§ **WHAT TO WORK ON**
Select from the records below every line that has the word "will" in it.

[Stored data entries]
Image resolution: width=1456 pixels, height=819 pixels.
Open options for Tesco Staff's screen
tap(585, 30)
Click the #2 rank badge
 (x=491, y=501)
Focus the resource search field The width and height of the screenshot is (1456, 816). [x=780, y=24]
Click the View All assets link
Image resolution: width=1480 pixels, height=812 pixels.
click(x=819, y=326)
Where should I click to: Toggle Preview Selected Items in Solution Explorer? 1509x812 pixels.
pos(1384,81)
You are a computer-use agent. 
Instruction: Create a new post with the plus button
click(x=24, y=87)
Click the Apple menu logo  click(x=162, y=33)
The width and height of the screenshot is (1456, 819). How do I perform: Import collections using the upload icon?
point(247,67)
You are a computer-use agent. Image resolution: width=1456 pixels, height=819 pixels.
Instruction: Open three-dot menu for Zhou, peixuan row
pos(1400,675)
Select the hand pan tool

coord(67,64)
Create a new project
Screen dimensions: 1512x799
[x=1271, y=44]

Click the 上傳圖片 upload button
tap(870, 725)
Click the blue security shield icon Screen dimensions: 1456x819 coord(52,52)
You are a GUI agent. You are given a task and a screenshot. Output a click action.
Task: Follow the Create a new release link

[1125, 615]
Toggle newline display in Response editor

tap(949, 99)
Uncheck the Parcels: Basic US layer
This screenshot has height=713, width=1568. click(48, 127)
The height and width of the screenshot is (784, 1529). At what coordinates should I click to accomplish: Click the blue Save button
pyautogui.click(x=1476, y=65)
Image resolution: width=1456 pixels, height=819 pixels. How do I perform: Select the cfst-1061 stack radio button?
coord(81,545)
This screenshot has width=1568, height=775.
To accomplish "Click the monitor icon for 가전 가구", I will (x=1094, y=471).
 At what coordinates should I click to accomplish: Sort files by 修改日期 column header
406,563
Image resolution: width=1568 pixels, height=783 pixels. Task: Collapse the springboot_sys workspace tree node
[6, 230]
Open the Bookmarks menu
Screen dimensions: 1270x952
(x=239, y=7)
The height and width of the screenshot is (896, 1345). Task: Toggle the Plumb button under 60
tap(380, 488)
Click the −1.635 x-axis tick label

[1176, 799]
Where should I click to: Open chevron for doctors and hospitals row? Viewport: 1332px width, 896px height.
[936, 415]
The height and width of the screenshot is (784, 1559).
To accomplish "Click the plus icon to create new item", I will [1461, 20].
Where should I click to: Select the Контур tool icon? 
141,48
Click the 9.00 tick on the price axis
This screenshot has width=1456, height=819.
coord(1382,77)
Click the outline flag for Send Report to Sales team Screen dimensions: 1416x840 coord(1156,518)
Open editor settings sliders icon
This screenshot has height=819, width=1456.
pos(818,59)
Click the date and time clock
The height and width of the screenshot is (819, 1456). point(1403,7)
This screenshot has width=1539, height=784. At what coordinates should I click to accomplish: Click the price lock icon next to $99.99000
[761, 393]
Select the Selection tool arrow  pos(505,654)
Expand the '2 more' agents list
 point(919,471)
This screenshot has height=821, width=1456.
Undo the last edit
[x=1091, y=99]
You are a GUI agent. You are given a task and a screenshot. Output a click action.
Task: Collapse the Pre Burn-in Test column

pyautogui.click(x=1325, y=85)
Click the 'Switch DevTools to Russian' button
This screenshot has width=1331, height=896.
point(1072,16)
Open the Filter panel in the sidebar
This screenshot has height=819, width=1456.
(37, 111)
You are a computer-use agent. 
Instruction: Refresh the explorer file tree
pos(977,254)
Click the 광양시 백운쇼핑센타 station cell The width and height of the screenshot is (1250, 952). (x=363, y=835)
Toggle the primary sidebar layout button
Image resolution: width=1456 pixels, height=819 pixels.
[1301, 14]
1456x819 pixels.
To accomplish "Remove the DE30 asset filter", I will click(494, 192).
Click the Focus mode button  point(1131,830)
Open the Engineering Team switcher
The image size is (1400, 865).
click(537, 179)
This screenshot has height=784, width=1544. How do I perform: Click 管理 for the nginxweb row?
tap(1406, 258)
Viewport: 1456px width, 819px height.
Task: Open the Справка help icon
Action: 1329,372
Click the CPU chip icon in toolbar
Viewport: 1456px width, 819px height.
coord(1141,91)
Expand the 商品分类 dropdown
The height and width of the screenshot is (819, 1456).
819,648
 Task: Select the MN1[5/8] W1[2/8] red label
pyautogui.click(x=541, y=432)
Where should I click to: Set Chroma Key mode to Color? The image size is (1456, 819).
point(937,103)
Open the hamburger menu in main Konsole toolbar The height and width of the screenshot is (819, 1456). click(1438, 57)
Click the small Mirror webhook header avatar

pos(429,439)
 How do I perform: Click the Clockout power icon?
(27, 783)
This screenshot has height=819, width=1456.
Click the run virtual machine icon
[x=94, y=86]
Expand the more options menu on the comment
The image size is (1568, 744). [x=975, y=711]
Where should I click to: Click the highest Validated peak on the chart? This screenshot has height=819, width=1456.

§ **RESPONSE**
To accomplish "Click the monitor icon for 가전 가구", I will (x=1094, y=471).
To accomplish "Click the plus icon to create new item", I will [1461, 20].
To accomplish "Remove the DE30 asset filter", I will click(494, 192).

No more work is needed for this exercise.